2G: Loss numbers don't matter much, but crime is key

Rs 1,76, 000 crore is a dramatic number. That was one of the presumptive loss figures from the 2008 2G spectrum allocations made by A Raja at 2001 prices, according to the Comptroller and Auditor General (CAG) of India, Vinod Rai. It had its impact. It is part of the nation's collective consciousness now.

Rs 2,645 crore is not a small number either, though it pales in comparison with Rs 1,76,000 crore. This is the number supposed to have been arrived at by RP Singh, Director General of Audit (Post & Telecommunications), who conducted the 2G audit. Rai, according to a report in The Indian Express, overruled it. He based his estimates on the auction of 3G spectrum prices, among other things, while Singh pegged it on the basis of inflation costs.

The Central Vigilance Commission has put the loss figure at Rs 26,000 crore while the Central Bureau of Investigation (CBI) at a shade beyond Rs 30,000 crore. Telecom Minister Kapil Sibal has gone on record saying there was'zero loss' to the exchequer from the spectrum transaction — but not many have bought his estimates. There are other estimates based on the prices at which the beneficiaries sold off spectrum after availing themselves of spectrum on Raja's version of the first-come-first-served policy evolved during the NDA regime.

 2G: Loss numbers dont matter much, but crime is key

The numbers do not matter in the 2G scam as much as the criminal intent does. AFP

But these numbers serve to confuse rather than clarify. What is central to the 2G scam is not the numbers floating around. It is the criminality and criminal intent involved in the allocation process by Raja and the alleged violation of the government’s Business Transaction Rules that govern crucial financial decisions.

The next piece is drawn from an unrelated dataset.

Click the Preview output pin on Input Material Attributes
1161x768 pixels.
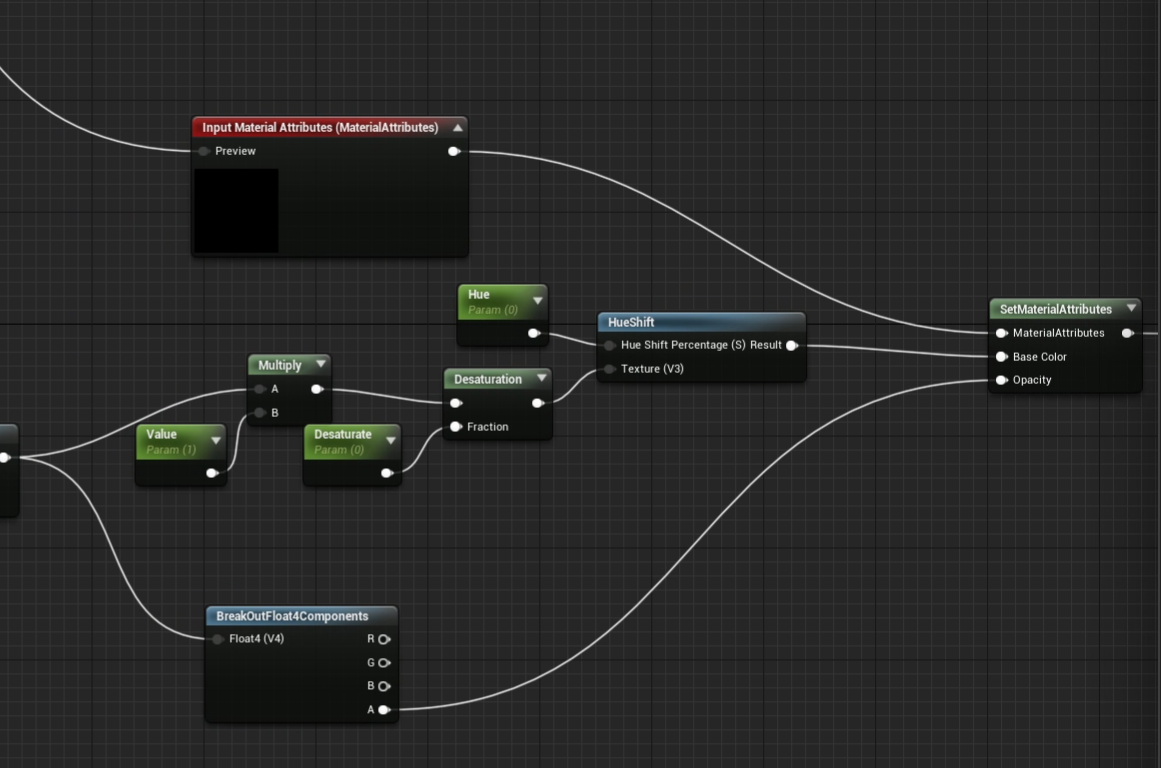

Raja's crime is simple. He circumvented rules to favour companies who did not meet the eligibility conditions for the licences. After he adopted the first-come-first-served basis for the allocation of spectrum, Raja advanced the cutoff date for receiving applications by a week from 1 October 2007 to 25 September. This was done allegedly with the specific intent of favouring some firms close to him.

This confines the 2G spectrum scandal to Raja alone. It was his decision.

The scope of the scandal gets wider when broader issues like Business Transaction Rules come into the picture. The cabinet decision of 31 October 2003 - with which the Department of Telecom concurred in the present case - specifies that "the DoT and ministry of finance (MoF) would discuss and finalise spectrum pricing formula, which will include incentive for efficient use of spectrum as well as disincentive for sub-optimal usages."

According to the report of Justice Shivaraj Patil, which studied the allocations, the spectrum pricing had to be finalised by DoT and MoF as required by the cabinet decision of 2003. The report of the CAG, too, points at the lapse. But bigger than the relevance of the 2003 decision is Rule 4 of the Government of India (Transaction of Business) Rules.

Article 77(3) of the Constitution clearly stipulates that any decision which may involve
"any abandonment of revenue or otherwise have a financial bearing, whether involving expenditure or not," cannot be done without the concurrence of the finance ministry. In case the finance ministry fails to take a position, the issue would be decided by the cabinet.

Clearly there are too many loose ends in the government's position here. It has not even come up with a coherent argument on whether Raja’s decision was his own or it had the approval of Chidambaram, the finance minister then. It has now come to light that senior officials at the finance ministry were in favour of revising the prices at which spectrum was sold — they were sold at 2001 prices — and taking the auction route. Did Chidambaram work in tandem with Raja?

This gives credence to the opposition's position that the home minister is as much responsible for the 2G mess as Raja is. He did not stop the latter.

Under Rule 7 of the Government of India (Transaction of Business) Rules, all the cases specified in the second schedule, which include cases involving financial implications on which the minister of finance desires a decision of the cabinet, and the cases in which a difference of opinion arises between two or more ministers and a cabinet decision is desired, must be brought before the cabinet. Chidambaram, obviously, did not resort to it.

Was it finally an act of omission or commission from Chidambaram? That is for the Supreme Court to decide.

Getting into numbers and different calculations of the loss figure at this point hints at an effort to distract attention from the core issue. It does not matter whether CAG came up with a number that was fantastic. Rs 2,645 crore would not have lessened the crime in any way.